Several years later, on another shore leave, he sends another anonymous package to Hannah, this one containing the rattle that Lucy had when she washed up. With this proof, Hannah's father increases the already-substantial reward he has offered for information about his granddaughter's whereabouts. Bluey recognizes the rattle from the lighthouse, and the reward money convinces him to report this to the police. Tom is taken into custody and Lucy is returned to Hannah, leaving Isabel stricken with grief. Tom vows to protect his wife by claiming that he was the one that insisted on keeping Lucy, because he believes he is responsible for her being taken away. Hannah had long fantasized about the loving reunion of mother and child, so she is devastated that her daughter—whom she continues to call Grace—completely rejects her and sees only Isabel as her mother. Isabel at first is furious at what she sees as Tom betraying her and refuses to cooperate with investigators, leading to some suspicion that he killed Frank and threatened Isabel into silence. She has a change of heart and realizes that Tom was acting in her best interests, and they tell the true story. Tom is released and Isabel receives a suspended sentence, and they settle together on a farm.

Lucy Grace, as she is now named, learns to love her biological family and does not cross paths with the Sherbournes until 1950. She visits after hearing that Isabel has been dying of cancer, but had already died one week earlier. Tom presents her with a box of girlhood memorabilia that his wife had saved. After she leaves, Tom finally feels content and at peace with his life.

==Reception==
Sue Arnold writing for The Guardian called it "an extraordinary book" comparing the plot to Thomas Hardy's works. The Denver Post criticized the book as "somewhat predictable" but was positive on the work overall. The Sydney Morning Herald noted that it "is a work of such quality, insight and intrigue, it prompted an international bidding war among publishers", and called it "A remarkable, very readable, debut." Kirkus Reviews and Publishers Weekly both gave it starred reviews.
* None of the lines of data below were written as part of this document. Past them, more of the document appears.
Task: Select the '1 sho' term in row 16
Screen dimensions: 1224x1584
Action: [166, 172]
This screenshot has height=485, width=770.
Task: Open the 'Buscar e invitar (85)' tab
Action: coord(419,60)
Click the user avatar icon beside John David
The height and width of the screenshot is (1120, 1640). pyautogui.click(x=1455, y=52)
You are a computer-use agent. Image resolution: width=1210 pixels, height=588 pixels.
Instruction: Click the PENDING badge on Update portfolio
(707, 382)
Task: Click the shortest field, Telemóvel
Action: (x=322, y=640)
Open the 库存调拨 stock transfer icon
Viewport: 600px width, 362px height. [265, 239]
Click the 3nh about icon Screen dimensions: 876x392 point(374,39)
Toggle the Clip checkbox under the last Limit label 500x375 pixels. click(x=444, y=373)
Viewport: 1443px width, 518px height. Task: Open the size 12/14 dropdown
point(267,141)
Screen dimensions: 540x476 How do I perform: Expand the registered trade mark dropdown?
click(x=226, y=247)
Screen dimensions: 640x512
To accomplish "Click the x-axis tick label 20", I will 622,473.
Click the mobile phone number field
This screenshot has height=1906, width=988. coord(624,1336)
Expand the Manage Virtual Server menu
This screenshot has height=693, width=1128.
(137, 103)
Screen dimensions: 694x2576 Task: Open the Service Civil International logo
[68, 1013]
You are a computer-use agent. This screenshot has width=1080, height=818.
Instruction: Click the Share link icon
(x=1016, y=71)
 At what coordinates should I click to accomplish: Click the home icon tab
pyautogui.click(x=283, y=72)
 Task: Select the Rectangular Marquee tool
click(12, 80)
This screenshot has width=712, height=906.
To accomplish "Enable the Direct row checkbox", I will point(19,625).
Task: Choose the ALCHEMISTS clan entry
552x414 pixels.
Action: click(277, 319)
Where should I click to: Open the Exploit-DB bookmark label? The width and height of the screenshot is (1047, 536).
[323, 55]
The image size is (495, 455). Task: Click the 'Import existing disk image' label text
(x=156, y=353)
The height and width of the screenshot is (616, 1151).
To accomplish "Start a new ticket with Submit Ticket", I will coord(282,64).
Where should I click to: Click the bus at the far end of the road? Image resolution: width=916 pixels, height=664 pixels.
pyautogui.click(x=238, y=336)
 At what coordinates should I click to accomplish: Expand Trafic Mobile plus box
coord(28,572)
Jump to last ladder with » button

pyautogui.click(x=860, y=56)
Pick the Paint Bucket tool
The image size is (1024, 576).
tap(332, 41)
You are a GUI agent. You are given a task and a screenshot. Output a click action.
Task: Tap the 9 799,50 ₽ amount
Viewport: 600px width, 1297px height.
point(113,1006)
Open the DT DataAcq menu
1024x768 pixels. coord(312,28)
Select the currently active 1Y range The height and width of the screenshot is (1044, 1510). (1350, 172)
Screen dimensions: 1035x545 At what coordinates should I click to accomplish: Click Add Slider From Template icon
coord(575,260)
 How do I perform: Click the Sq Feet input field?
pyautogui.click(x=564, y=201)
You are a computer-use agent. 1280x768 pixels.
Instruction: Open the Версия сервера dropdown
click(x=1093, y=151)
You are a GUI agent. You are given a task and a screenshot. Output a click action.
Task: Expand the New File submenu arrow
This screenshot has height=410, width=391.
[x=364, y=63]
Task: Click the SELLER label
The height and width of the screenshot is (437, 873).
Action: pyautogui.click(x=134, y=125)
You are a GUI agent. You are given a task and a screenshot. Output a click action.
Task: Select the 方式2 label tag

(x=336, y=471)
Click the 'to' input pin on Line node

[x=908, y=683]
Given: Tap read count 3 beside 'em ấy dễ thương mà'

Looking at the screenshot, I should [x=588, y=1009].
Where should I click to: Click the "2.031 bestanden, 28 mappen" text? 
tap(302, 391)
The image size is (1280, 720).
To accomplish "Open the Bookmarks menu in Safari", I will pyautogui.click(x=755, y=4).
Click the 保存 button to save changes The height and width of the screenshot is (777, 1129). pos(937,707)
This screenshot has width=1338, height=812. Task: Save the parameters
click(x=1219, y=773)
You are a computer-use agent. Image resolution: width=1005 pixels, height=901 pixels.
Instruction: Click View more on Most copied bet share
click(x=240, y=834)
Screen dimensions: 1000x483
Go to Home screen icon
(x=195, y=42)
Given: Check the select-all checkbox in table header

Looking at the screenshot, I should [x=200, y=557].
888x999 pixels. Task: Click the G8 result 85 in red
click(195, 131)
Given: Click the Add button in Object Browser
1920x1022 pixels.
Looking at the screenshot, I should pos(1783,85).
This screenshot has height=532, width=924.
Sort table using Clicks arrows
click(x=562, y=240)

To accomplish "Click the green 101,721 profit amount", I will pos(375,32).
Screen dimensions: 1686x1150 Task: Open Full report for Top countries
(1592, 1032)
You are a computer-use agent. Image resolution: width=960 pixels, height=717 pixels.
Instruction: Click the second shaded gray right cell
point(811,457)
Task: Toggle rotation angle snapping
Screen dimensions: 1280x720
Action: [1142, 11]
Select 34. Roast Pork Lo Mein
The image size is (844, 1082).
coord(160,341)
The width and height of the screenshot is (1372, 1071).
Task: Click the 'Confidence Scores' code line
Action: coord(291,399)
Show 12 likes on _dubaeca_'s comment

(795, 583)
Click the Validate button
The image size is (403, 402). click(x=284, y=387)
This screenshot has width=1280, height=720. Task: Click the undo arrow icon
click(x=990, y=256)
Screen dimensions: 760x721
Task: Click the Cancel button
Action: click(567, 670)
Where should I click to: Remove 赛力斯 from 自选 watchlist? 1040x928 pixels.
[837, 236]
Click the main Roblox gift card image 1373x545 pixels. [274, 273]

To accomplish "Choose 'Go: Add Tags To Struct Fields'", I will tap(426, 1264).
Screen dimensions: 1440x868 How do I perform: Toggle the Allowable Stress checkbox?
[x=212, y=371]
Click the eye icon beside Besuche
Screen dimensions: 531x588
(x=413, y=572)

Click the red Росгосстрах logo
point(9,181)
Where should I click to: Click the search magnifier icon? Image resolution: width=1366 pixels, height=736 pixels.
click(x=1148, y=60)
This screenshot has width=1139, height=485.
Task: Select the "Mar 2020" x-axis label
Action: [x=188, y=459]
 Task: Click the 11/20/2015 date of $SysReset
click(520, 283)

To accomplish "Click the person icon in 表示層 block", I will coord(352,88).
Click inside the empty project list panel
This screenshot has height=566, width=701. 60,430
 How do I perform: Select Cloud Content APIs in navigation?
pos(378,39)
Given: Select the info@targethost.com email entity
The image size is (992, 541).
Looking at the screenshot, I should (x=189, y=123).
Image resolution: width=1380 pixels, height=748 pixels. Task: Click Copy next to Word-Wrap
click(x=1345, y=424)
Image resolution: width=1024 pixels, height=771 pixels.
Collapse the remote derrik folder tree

The Light Between Oceans won the 2013 Indie Book Awards Book of the Year and Debut Fiction Awards, made the 2013 longlist for the Miles Franklin Award, and the 2014 longlist of the International Dublin Literary Award.

== Film adaptation ==

The novel was developed into a feature film by DreamWorks, with David Heyman and Jeffrey Clifford producing. Derek Cianfrance directed the film, and Michael Fassbender, Alicia Vikander and Rachel Weisz starred in it. The film was released by Touchstone Pictures on 2 September 2016.